◆ **EXERCISE BRIEF**
Using the data below, restate exactly every line from the one with "Where should I" up to and including the one with "This screenshot has width=588, height=390.". No picture belongs in it.

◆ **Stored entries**
-------

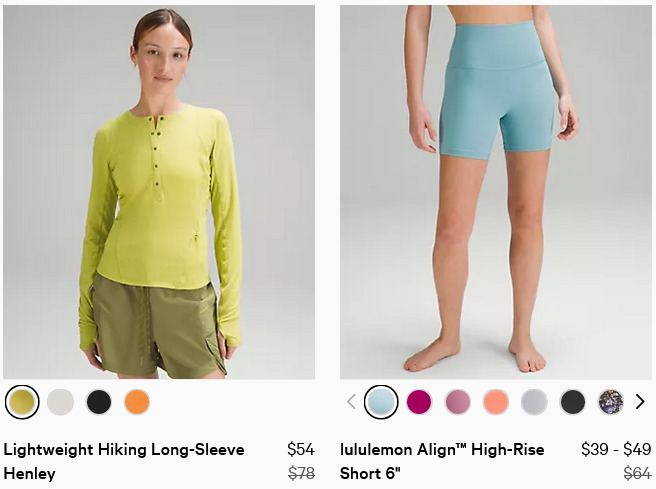Select the light blue Align Short swatch
The image size is (656, 489).
coord(381,402)
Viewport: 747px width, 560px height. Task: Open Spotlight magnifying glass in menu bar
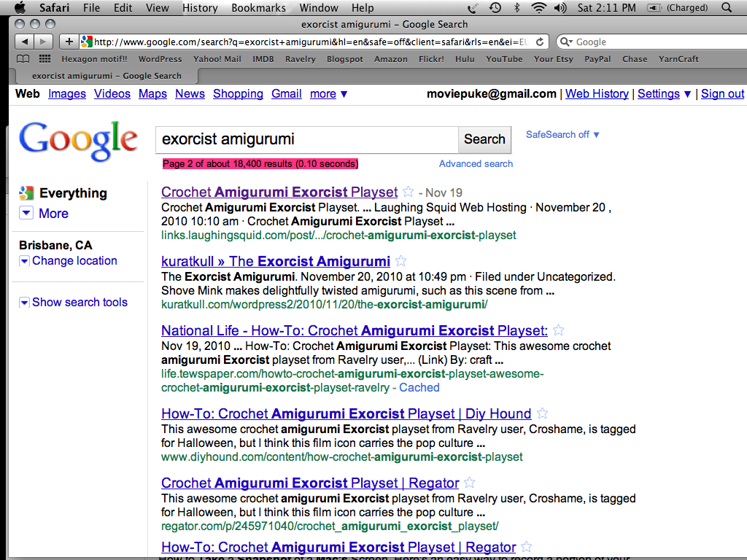(726, 8)
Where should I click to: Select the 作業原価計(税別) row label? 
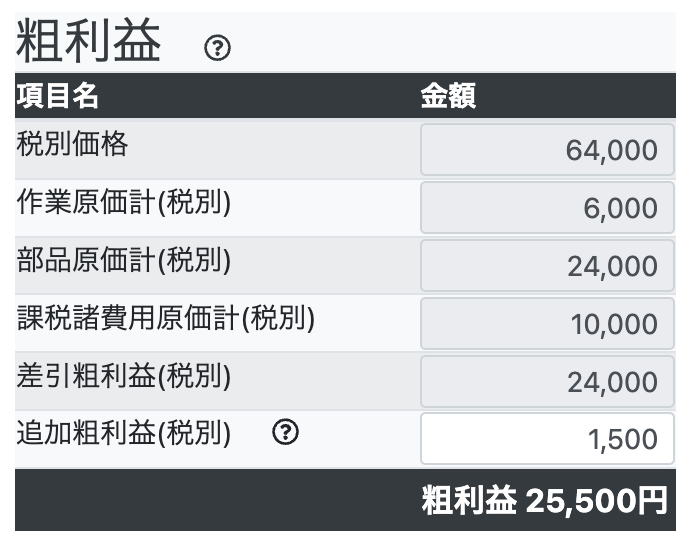pos(123,202)
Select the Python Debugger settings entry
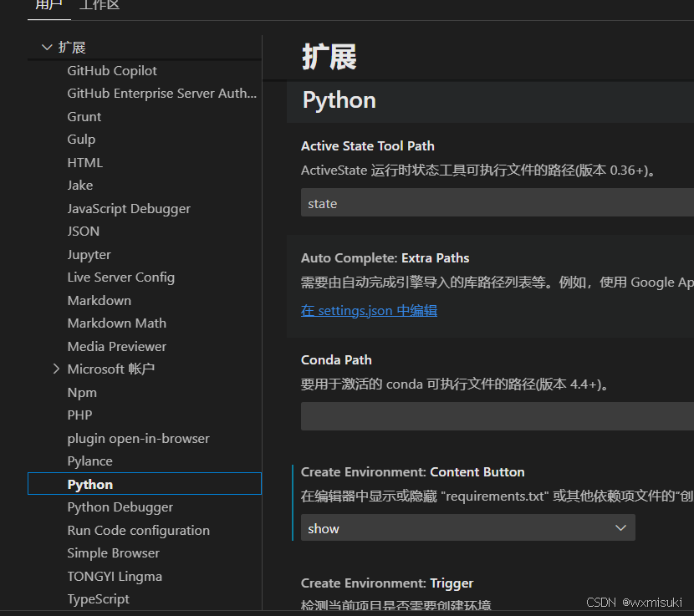The width and height of the screenshot is (694, 616). [x=119, y=507]
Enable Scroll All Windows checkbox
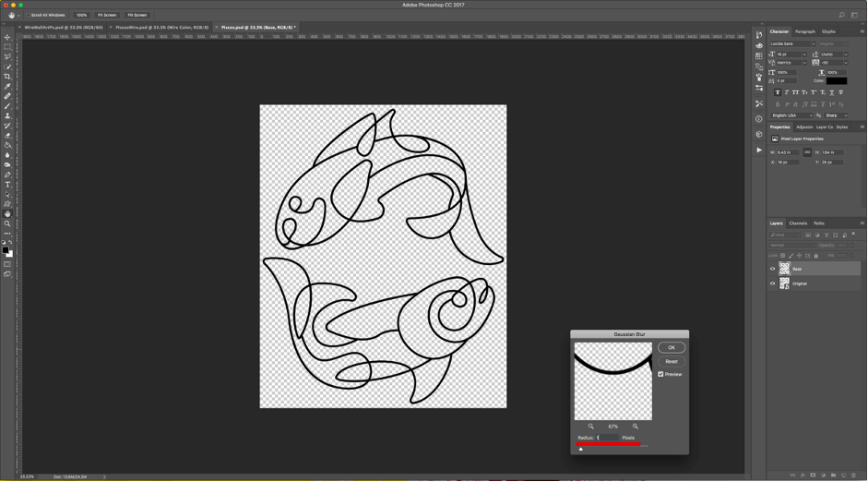Viewport: 868px width, 482px height. tap(27, 16)
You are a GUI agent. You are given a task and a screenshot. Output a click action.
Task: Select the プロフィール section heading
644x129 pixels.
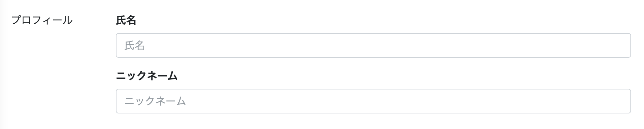click(42, 20)
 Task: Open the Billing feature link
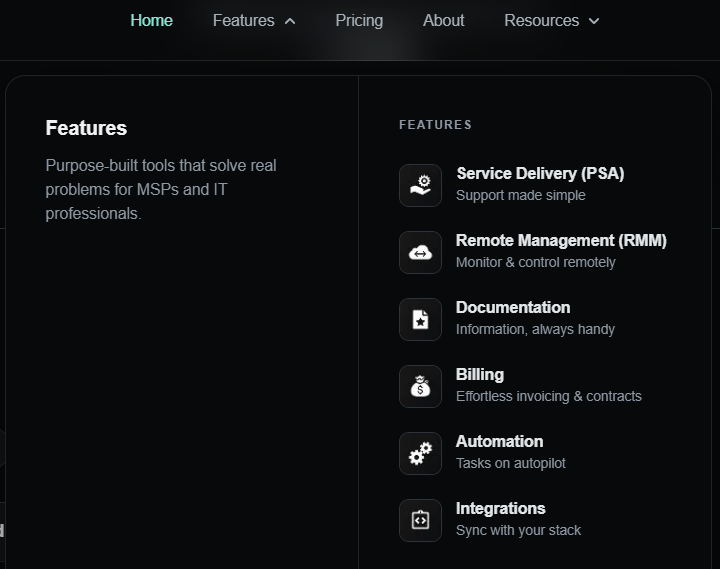pos(480,374)
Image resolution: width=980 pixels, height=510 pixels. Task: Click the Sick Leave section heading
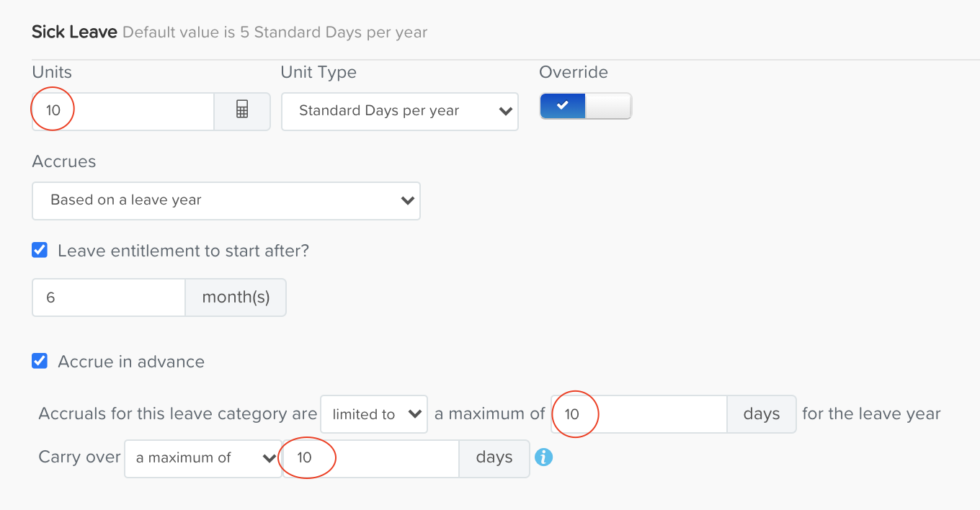click(x=74, y=32)
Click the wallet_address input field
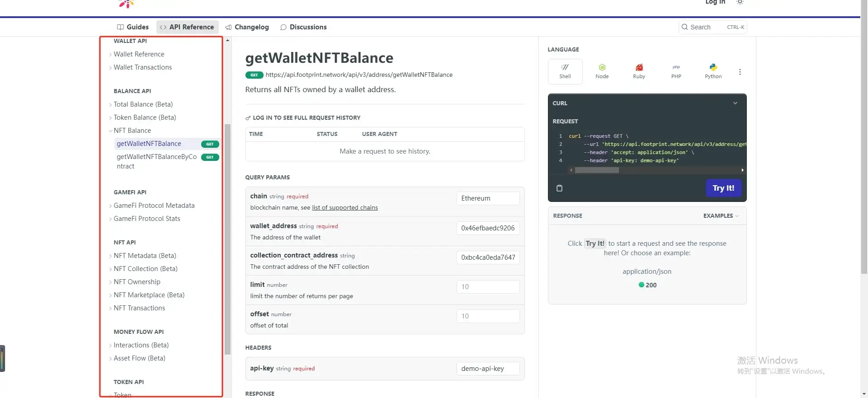This screenshot has width=868, height=398. click(x=487, y=228)
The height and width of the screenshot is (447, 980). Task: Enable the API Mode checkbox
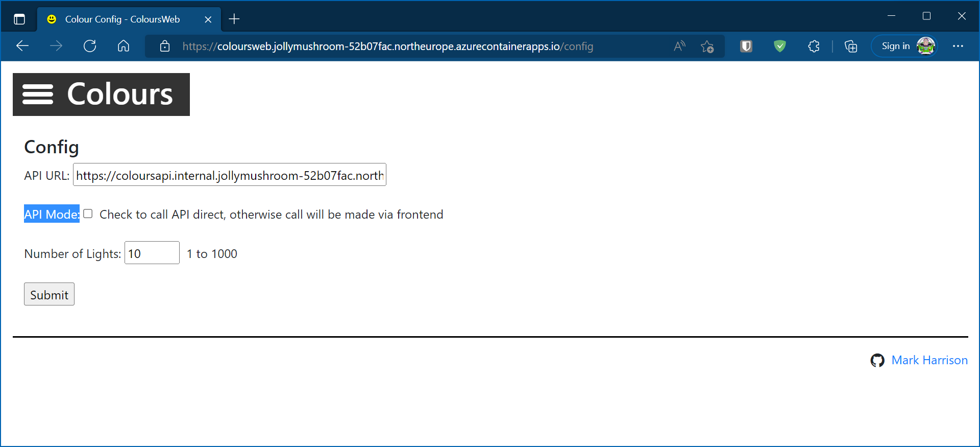pyautogui.click(x=88, y=214)
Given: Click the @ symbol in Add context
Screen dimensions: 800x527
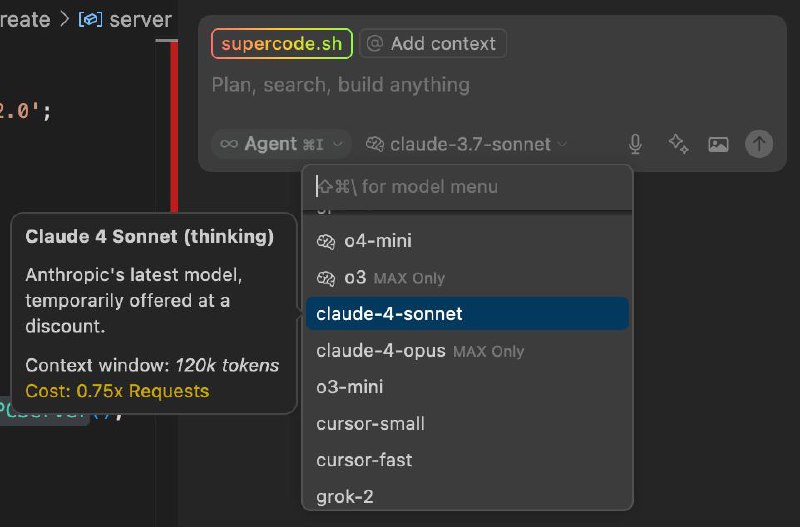Looking at the screenshot, I should click(x=375, y=44).
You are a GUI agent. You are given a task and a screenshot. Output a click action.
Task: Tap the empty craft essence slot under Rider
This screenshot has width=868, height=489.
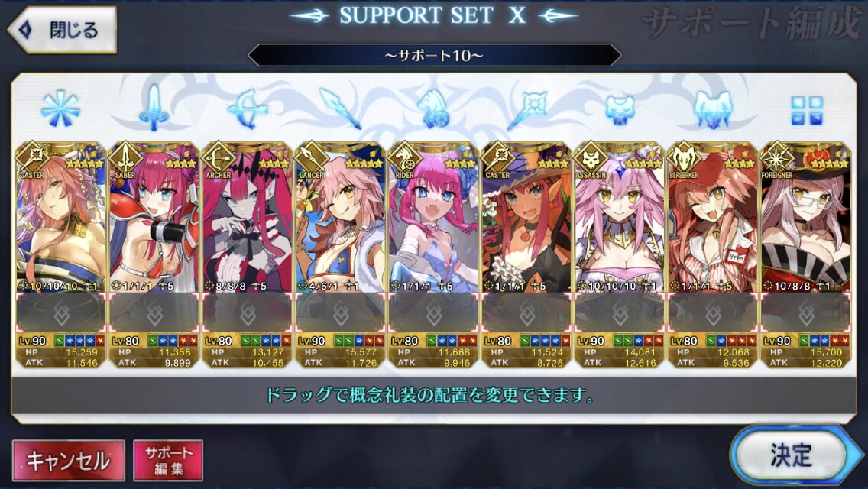coord(433,313)
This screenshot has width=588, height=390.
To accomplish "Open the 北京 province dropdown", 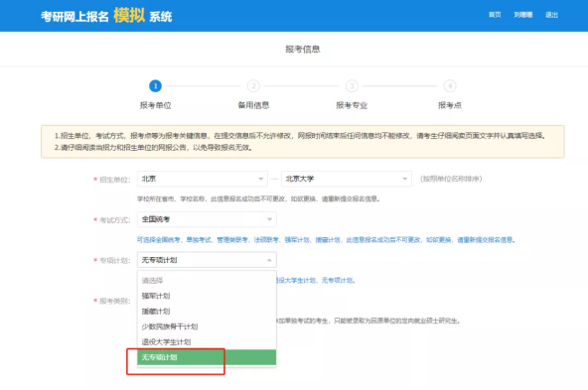I will pyautogui.click(x=203, y=179).
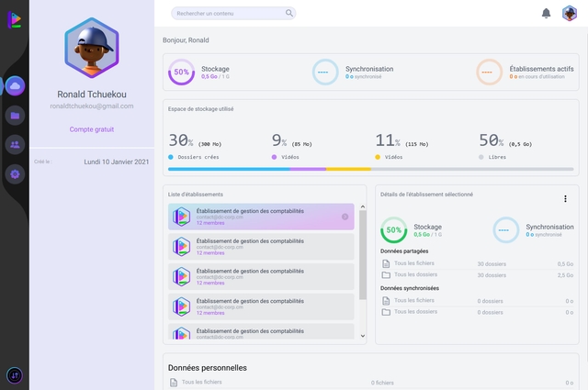The height and width of the screenshot is (390, 588).
Task: Open the cloud storage sidebar icon
Action: pyautogui.click(x=15, y=85)
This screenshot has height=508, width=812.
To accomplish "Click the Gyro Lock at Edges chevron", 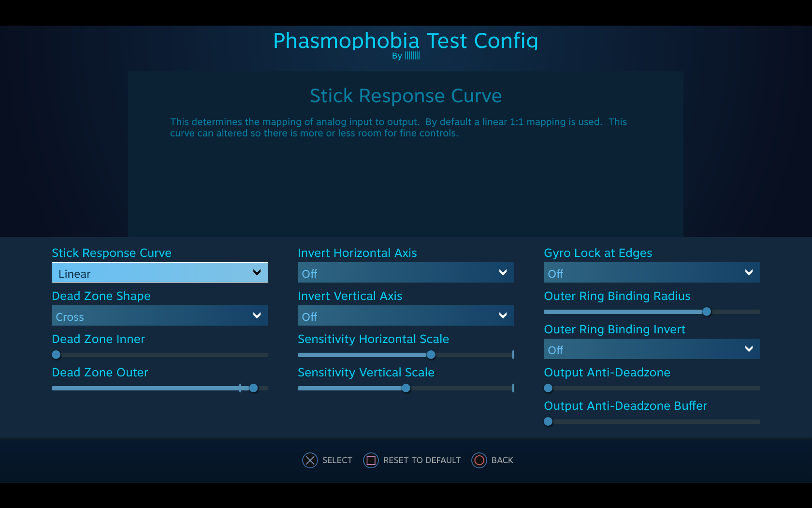I will coord(749,272).
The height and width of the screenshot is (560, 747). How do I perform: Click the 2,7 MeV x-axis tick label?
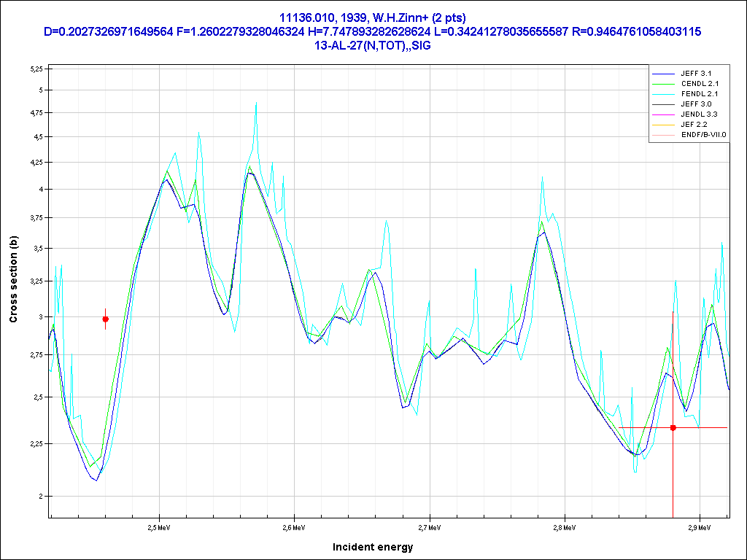click(430, 526)
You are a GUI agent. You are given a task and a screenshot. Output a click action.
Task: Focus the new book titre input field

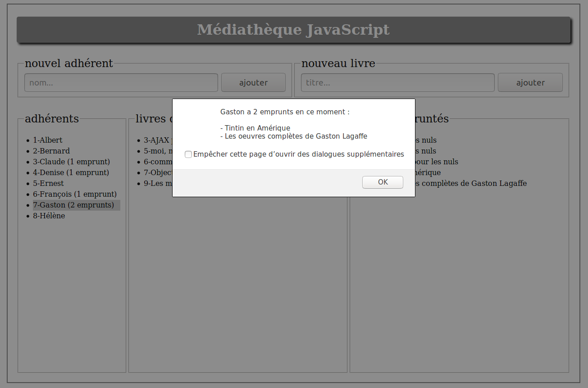tap(397, 83)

-------

◆ **RESULT**
Where should I click to: Select the 作業原価計(税別) row label? 
pos(123,202)
Select the Python Debugger settings entry
The width and height of the screenshot is (694, 616). [x=119, y=507]
Enable Scroll All Windows checkbox
Viewport: 868px width, 482px height. tap(27, 16)
You are a GUI agent. You are given a task and a screenshot. Output a click action.
Task: Select the プロフィール section heading
644x129 pixels.
click(42, 20)
 Task: Open the Billing feature link
pos(480,374)
Image resolution: width=980 pixels, height=510 pixels. Task: Click the Sick Leave section heading
click(x=74, y=32)
Click the wallet_address input field
This screenshot has width=868, height=398. click(x=487, y=228)
The height and width of the screenshot is (447, 980). Task: Enable the API Mode checkbox
pyautogui.click(x=88, y=214)
Given: Click the @ symbol in Add context
Screen dimensions: 800x527
Looking at the screenshot, I should click(x=375, y=44).
You are a GUI agent. You are given a task and a screenshot. Output a click action.
Task: Tap the empty craft essence slot under Rider
This screenshot has width=868, height=489.
coord(433,313)
This screenshot has width=588, height=390.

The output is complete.